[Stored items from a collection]
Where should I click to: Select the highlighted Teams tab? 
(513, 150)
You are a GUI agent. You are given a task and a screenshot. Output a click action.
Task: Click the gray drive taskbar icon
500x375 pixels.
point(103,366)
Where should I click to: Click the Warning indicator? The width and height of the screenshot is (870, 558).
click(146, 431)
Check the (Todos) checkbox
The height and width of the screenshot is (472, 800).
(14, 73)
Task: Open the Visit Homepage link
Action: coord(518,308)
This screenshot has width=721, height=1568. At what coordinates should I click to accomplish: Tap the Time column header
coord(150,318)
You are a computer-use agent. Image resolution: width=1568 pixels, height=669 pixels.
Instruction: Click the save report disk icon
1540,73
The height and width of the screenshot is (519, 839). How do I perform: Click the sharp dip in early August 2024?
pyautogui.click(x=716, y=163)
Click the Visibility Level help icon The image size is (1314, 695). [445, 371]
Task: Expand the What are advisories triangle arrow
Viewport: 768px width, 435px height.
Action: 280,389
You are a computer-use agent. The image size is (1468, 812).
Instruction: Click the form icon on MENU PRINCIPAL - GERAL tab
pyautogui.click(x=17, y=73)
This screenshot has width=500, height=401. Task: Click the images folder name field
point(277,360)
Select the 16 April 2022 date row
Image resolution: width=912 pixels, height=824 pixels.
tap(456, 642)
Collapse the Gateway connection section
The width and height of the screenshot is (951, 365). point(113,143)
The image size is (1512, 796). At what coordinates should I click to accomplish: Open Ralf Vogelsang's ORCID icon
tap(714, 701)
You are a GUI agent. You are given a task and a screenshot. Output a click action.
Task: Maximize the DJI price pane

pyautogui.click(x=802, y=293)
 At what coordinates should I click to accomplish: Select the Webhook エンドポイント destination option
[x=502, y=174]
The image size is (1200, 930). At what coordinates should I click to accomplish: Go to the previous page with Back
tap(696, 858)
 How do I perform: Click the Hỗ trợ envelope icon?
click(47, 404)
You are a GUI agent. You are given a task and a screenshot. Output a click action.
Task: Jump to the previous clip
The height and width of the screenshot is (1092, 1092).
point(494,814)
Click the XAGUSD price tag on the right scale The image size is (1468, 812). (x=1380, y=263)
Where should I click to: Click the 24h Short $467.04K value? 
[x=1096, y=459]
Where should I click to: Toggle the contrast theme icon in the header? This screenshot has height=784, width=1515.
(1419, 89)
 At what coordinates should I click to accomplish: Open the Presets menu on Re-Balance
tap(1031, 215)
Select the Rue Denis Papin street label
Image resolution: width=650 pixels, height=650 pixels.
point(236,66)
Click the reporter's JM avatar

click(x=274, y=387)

- Directions for this task -
Please find the lines in the data that contain the word "computer" and copy them.

- Task result -
You are a computer-use agent. Image resolution: width=1568 pixels, height=669 pixels.
You are a computer-use agent. The image size is (1468, 812).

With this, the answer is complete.